Nie tylko rolnicy
Przywykliśmy postrzegać góry jako miejsce wyłącznie przyrodnicze i zapominamy, że lasy, takimi jakie widzimy je obecnie, są również efektem działań człowieka, a skały i dzika roślinność przez tysiąclecia były źródłem utrzymania oraz środowiskiem pracy.
Góry kryły w sobie szlachetne metale i kopalnie, a w lasach królowali ludzie, którzy piastowali szczególną wiedzę, niemal magiczną, podobnie jak i węglarze, i kowale, którzy używali młotów wodnych, czy zbieracze żywicy modrzewiowej, z której wyrabiano terpentynę. Nie byłoby chemii, gdyby nie woda i ogień, metale i rośliny.

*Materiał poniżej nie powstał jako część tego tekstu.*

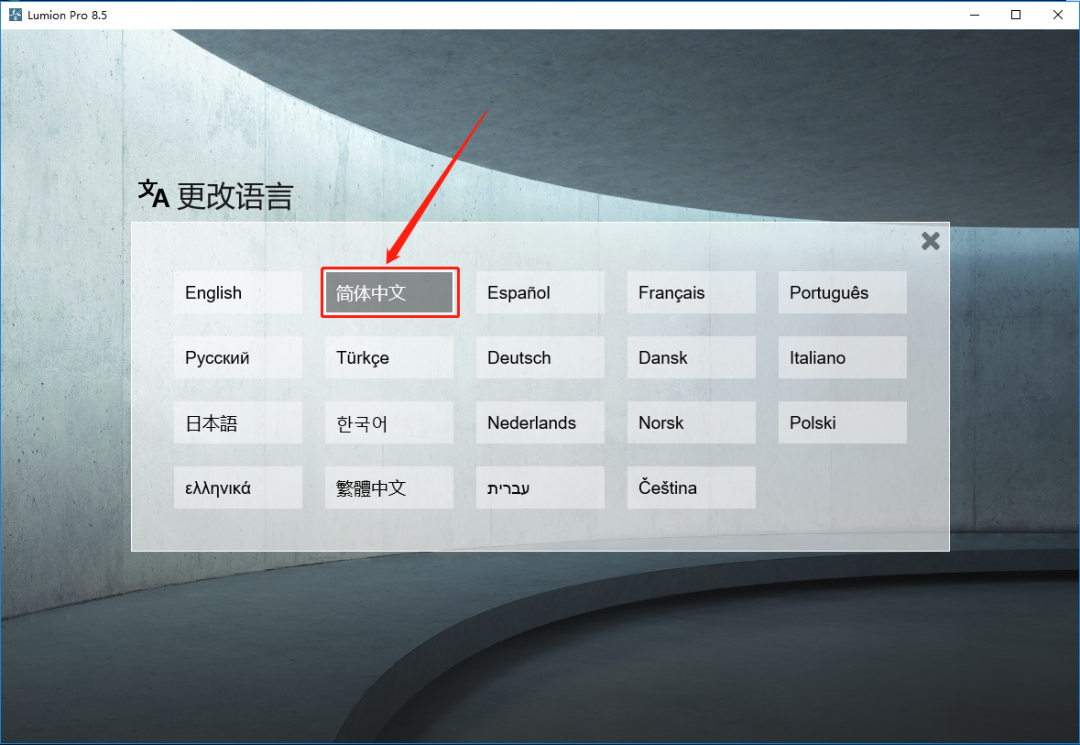The width and height of the screenshot is (1080, 745).
Task: Select 日本語 language
Action: coord(238,423)
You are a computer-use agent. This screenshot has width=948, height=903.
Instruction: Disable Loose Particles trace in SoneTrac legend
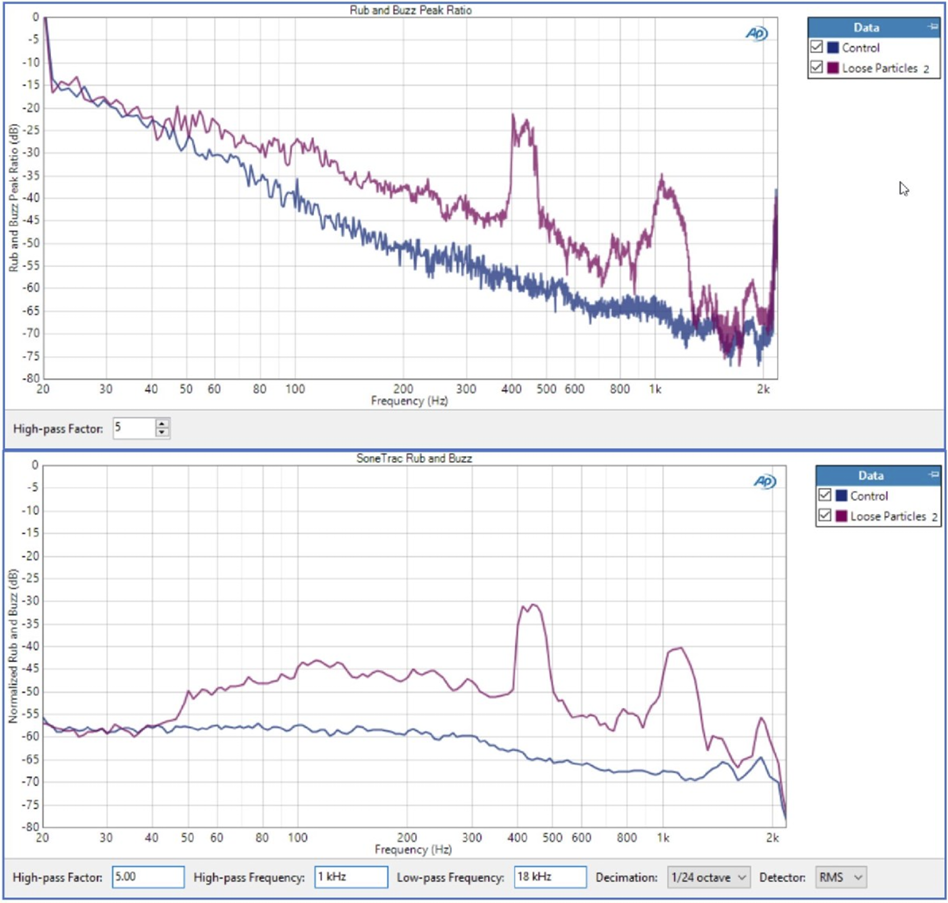click(825, 516)
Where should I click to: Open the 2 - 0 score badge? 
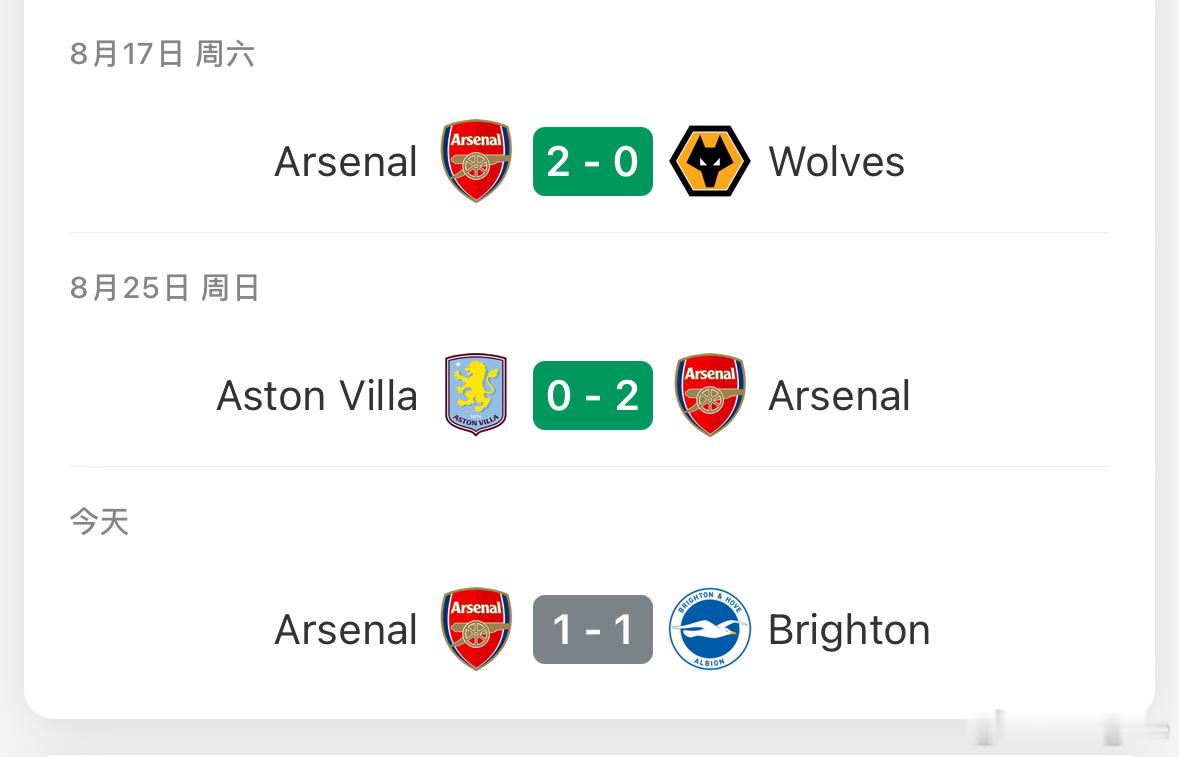(593, 162)
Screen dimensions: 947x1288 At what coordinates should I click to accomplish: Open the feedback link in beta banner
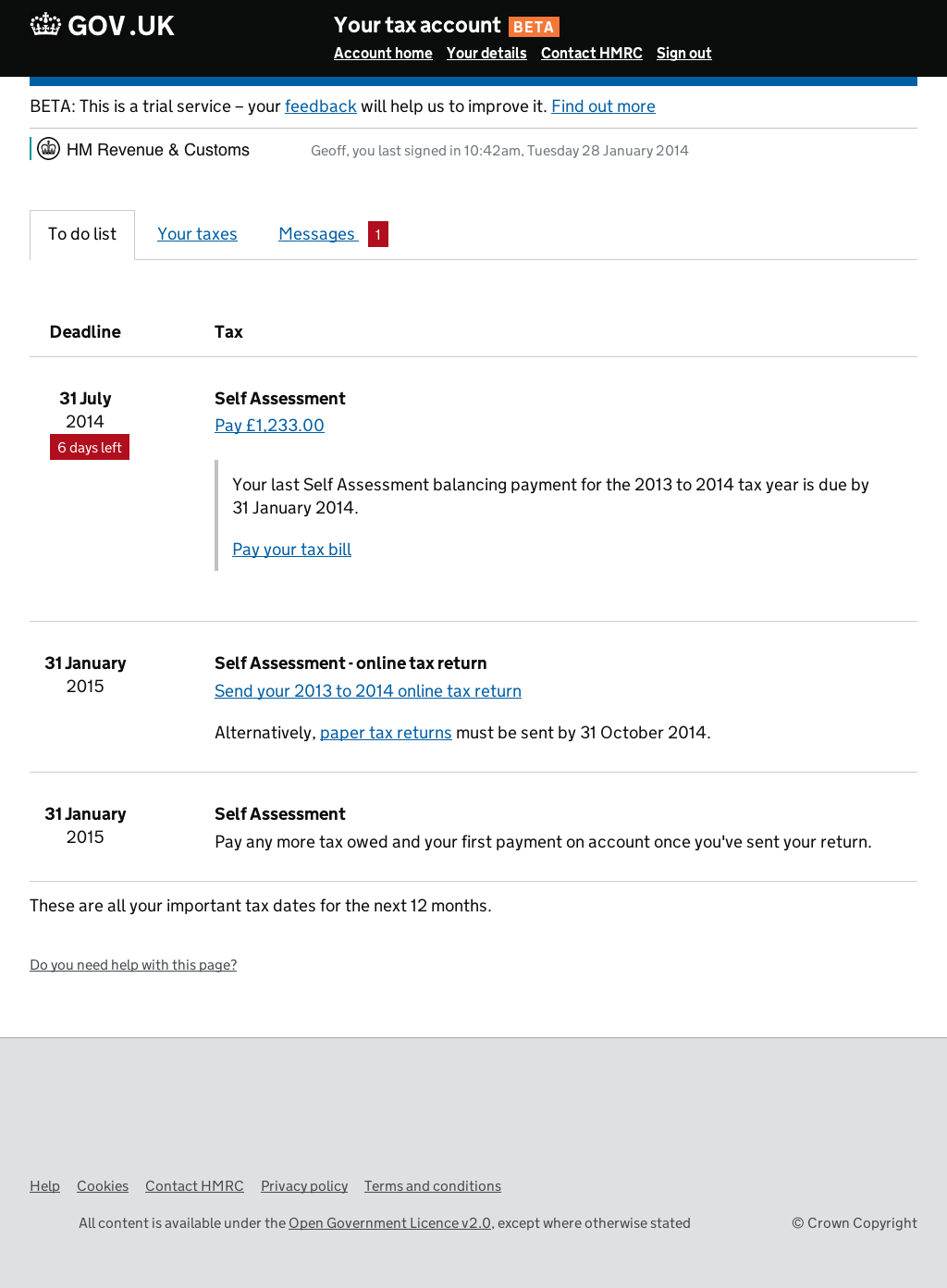(x=320, y=106)
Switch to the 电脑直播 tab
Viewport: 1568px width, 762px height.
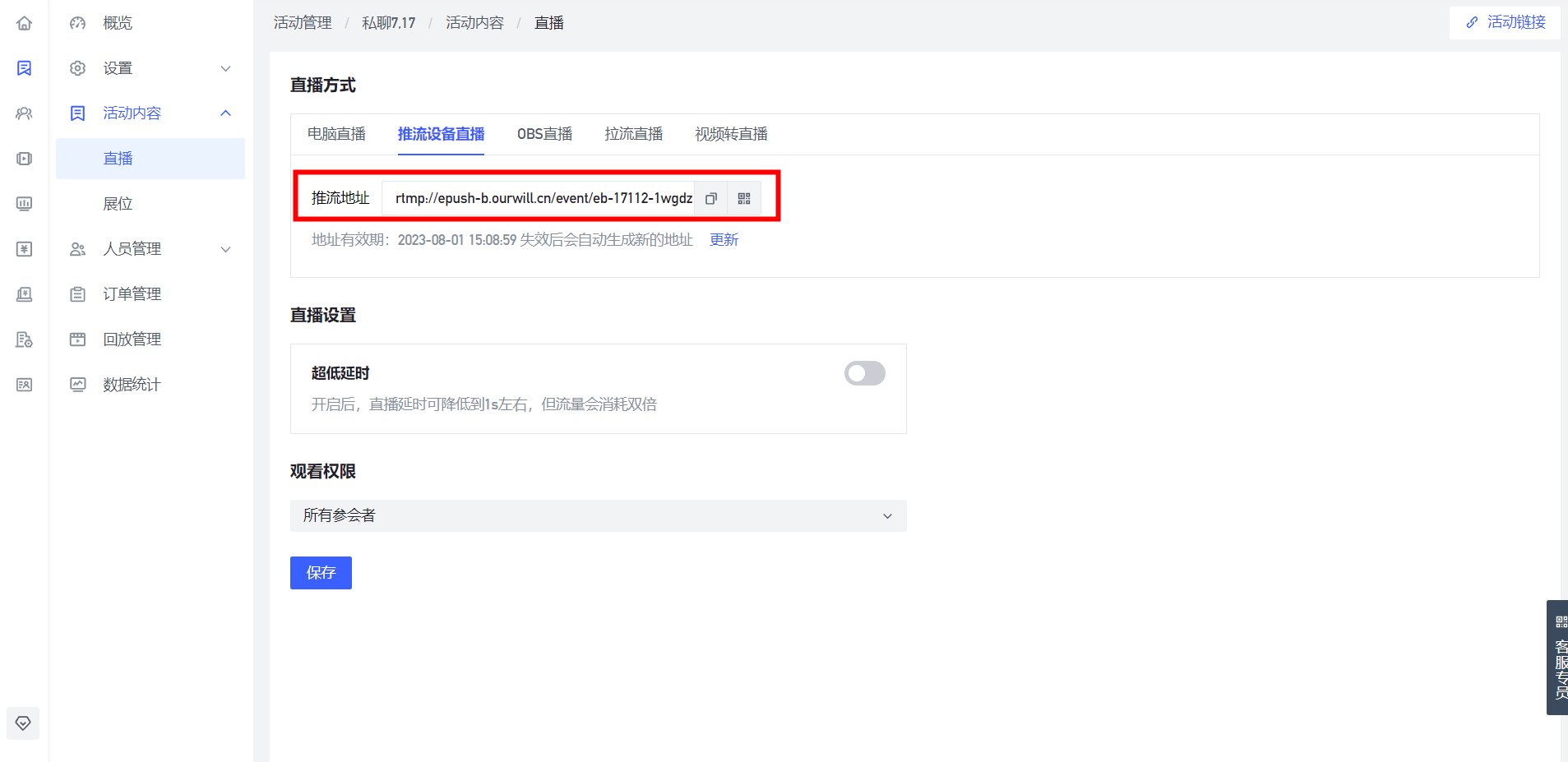[x=336, y=134]
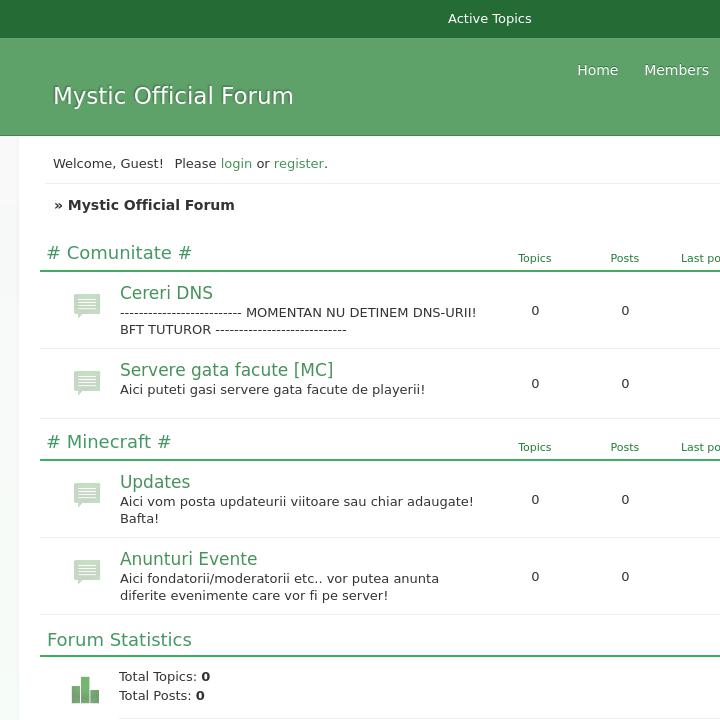Click the login link

coord(236,163)
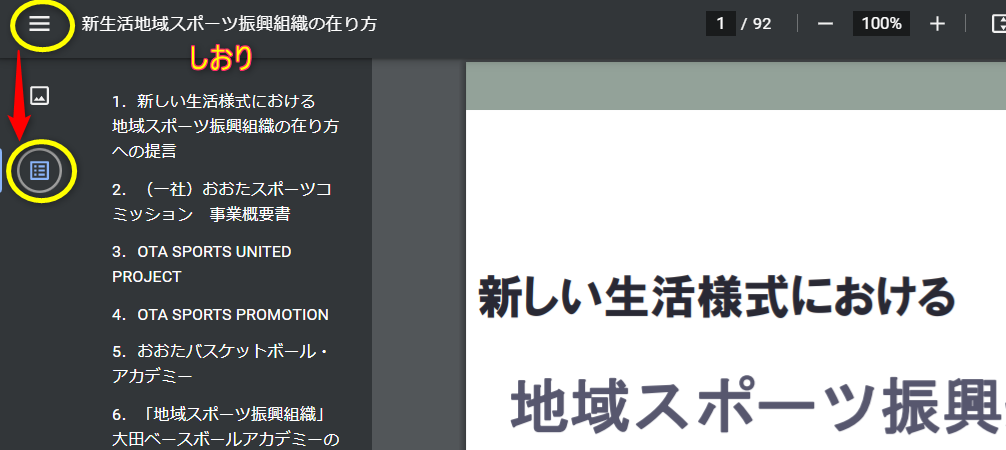Click the document title in the top toolbar
The height and width of the screenshot is (450, 1006).
(229, 24)
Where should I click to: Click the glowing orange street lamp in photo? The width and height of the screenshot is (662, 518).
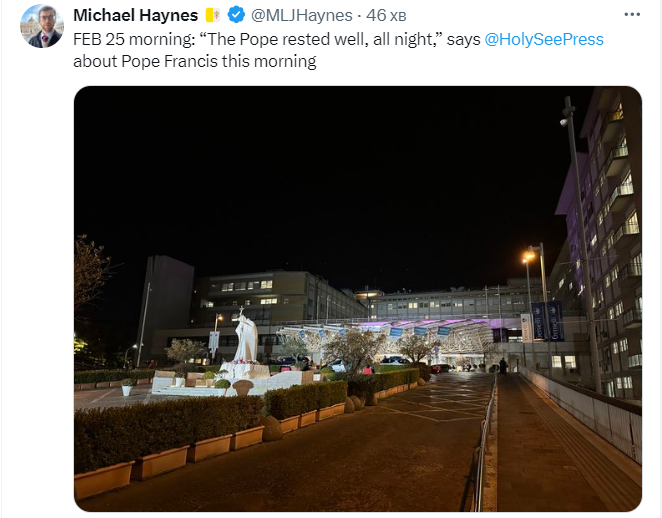click(528, 256)
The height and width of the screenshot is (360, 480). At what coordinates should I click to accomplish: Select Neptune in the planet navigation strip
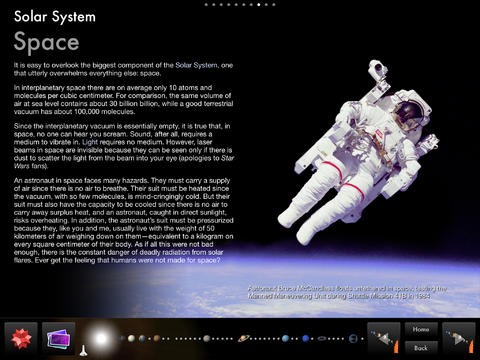coord(306,339)
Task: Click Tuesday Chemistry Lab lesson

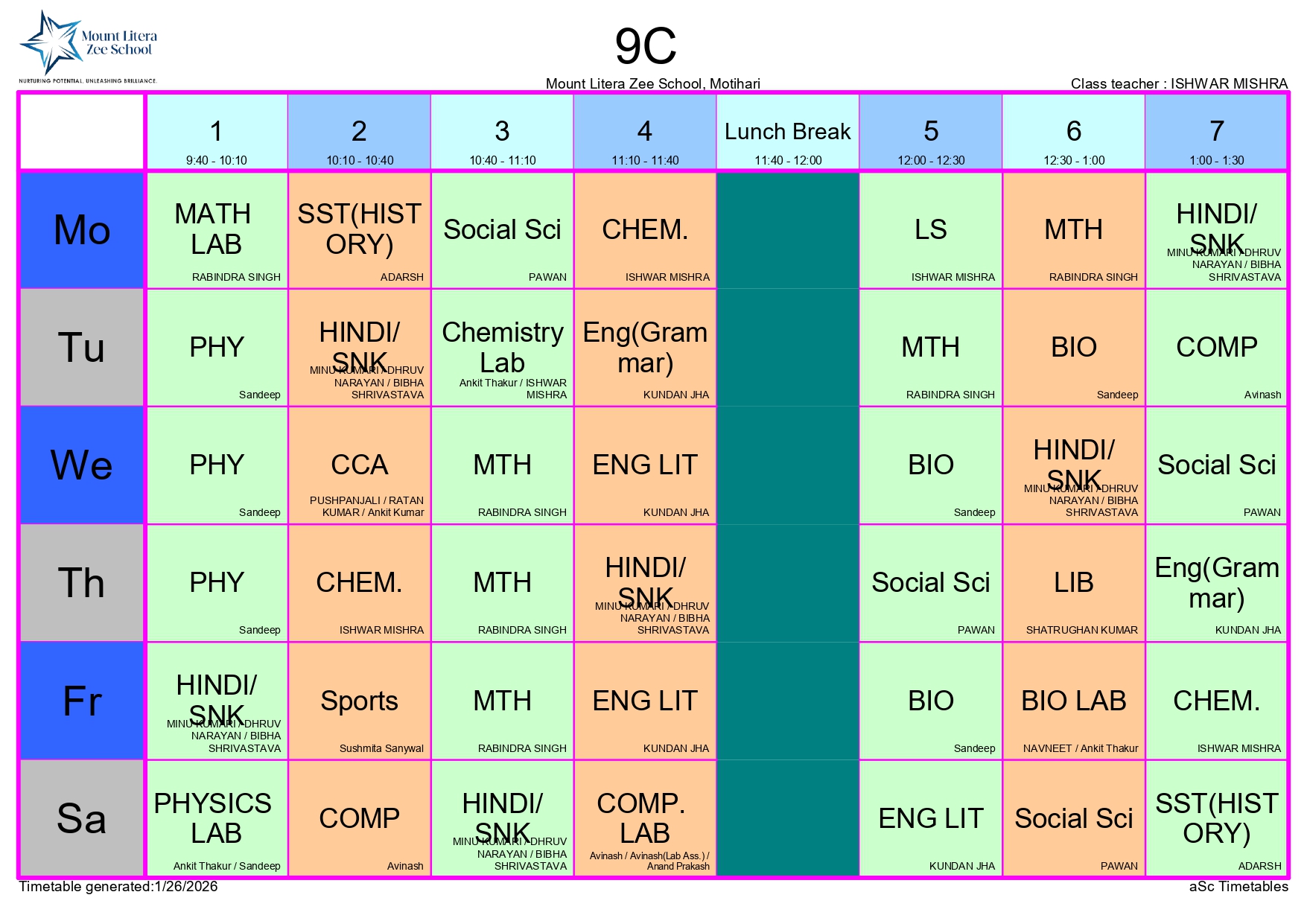Action: click(503, 348)
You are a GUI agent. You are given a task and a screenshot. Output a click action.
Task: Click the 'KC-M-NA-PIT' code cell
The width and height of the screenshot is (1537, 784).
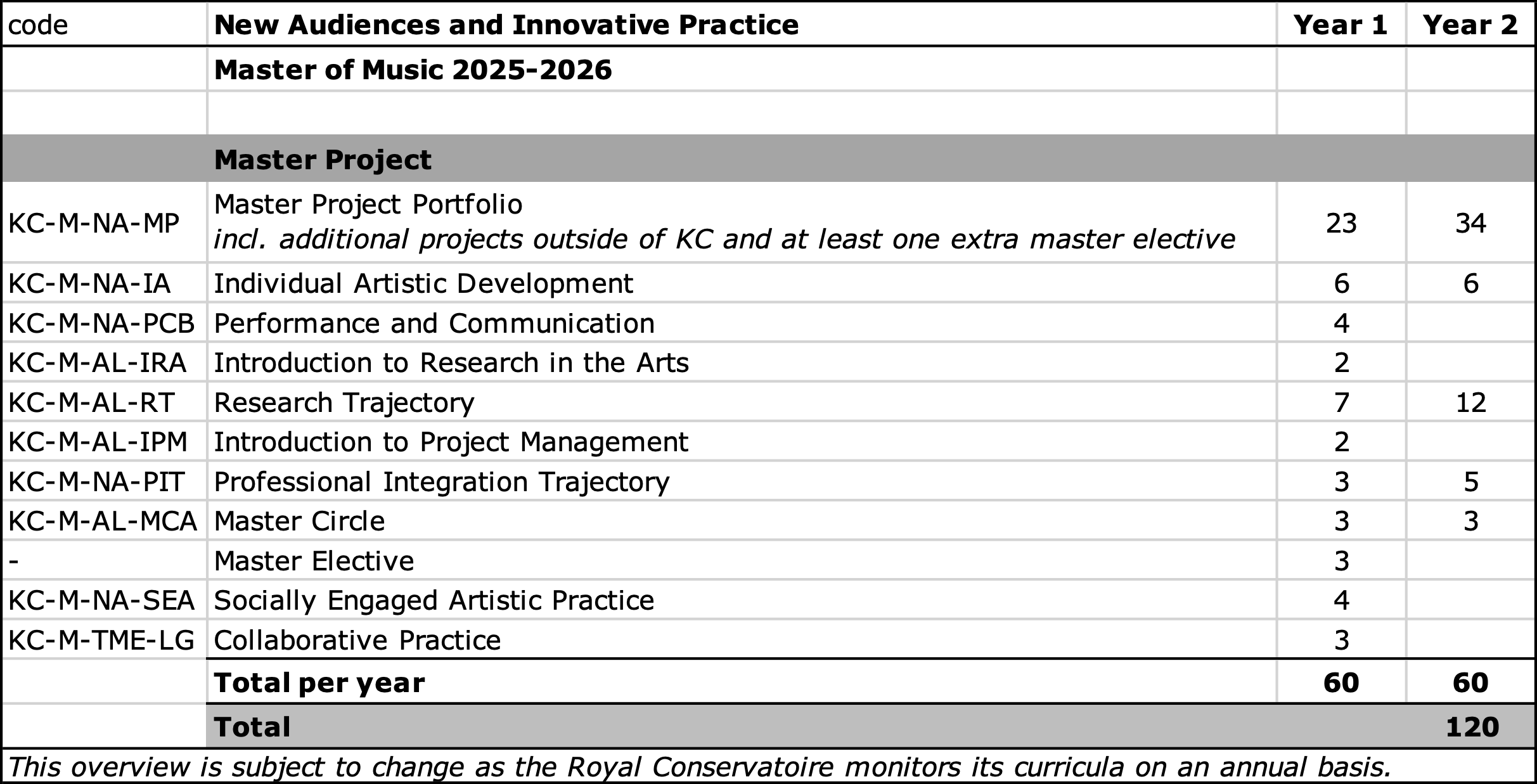tap(96, 482)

Wiedza, dla wielu tajemna, zastosowana empirycznie, uświadamia nam, jak bardzo praca i wczesny przemysł były związane z ziemią. Uważano na przykład, że minerały należy traktować jak owoce ziemi, które mają własny cykl dojrzewania.
Aby odkryć takie oblicze gór, warto zwiedzić Ekomuzeum Val Meledrio, gdzie przechowywane są różne struktury, takie jak calchera, czyli piec do wypalania wapienia i produkcji wapna budowlanego, młyn młotowy – jeden z 28 występujący ówcześnie na tym obszarze – oraz wytwórnia z XVI wieku, w której produkowano żelazne narzędzia.
Jest również szlak terpentyny, prowadzący śladami zbieraczy żywicy.